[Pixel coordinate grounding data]

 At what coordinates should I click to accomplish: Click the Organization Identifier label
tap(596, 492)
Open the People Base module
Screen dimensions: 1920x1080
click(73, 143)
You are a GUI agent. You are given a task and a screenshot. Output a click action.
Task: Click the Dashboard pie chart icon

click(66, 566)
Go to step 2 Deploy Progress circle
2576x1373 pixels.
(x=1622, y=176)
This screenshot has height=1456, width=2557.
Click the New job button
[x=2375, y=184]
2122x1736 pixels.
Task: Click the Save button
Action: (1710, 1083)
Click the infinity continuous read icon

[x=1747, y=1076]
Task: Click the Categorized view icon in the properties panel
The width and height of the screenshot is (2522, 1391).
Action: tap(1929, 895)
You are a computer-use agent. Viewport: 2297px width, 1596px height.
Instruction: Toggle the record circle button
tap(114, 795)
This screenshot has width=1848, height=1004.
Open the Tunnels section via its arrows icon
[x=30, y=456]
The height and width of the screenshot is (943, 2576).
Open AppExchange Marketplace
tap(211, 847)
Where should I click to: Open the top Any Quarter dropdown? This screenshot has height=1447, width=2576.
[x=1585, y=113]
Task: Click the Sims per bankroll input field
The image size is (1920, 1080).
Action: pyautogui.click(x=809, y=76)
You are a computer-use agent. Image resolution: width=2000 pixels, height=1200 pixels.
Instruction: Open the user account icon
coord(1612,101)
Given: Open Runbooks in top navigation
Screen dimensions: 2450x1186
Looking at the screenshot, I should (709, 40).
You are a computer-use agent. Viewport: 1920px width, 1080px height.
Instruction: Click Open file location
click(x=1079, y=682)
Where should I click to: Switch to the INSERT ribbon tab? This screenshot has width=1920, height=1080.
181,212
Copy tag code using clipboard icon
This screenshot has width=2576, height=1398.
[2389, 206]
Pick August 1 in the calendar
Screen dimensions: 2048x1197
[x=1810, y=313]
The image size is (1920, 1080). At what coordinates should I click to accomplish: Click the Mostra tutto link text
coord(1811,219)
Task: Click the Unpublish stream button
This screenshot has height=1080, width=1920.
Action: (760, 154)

#### [What is being asked]
Could you output the records in full, exactly as written?

#### [Answer section]
 At what coordinates should I click to accomplish: Click the Organization Identifier label
tap(596, 492)
Open the People Base module
Screen dimensions: 1920x1080
click(73, 143)
You are a GUI agent. You are given a task and a screenshot. Output a click action.
Task: Click the Dashboard pie chart icon

click(66, 566)
Go to step 2 Deploy Progress circle
2576x1373 pixels.
(x=1622, y=176)
This screenshot has height=1456, width=2557.
Click the New job button
[x=2375, y=184]
2122x1736 pixels.
Task: Click the Save button
Action: (1710, 1083)
Click the infinity continuous read icon

[x=1747, y=1076]
Task: Click the Categorized view icon in the properties panel
The width and height of the screenshot is (2522, 1391).
Action: tap(1929, 895)
You are a computer-use agent. Viewport: 2297px width, 1596px height.
Instruction: Toggle the record circle button
tap(114, 795)
This screenshot has width=1848, height=1004.
Open the Tunnels section via its arrows icon
[x=30, y=456]
The height and width of the screenshot is (943, 2576).
Open AppExchange Marketplace
tap(211, 847)
Where should I click to: Open the top Any Quarter dropdown? This screenshot has height=1447, width=2576.
[x=1585, y=113]
Task: Click the Sims per bankroll input field
The image size is (1920, 1080).
Action: pyautogui.click(x=809, y=76)
You are a computer-use agent. Image resolution: width=2000 pixels, height=1200 pixels.
Instruction: Open the user account icon
coord(1612,101)
Given: Open Runbooks in top navigation
Screen dimensions: 2450x1186
Looking at the screenshot, I should (709, 40).
You are a computer-use agent. Viewport: 1920px width, 1080px height.
Instruction: Click Open file location
click(x=1079, y=682)
Where should I click to: Switch to the INSERT ribbon tab? This screenshot has width=1920, height=1080.
181,212
Copy tag code using clipboard icon
This screenshot has width=2576, height=1398.
[2389, 206]
Pick August 1 in the calendar
Screen dimensions: 2048x1197
[x=1810, y=313]
The image size is (1920, 1080). At what coordinates should I click to accomplish: Click the Mostra tutto link text
coord(1811,219)
Task: Click the Unpublish stream button
This screenshot has height=1080, width=1920.
Action: (760, 154)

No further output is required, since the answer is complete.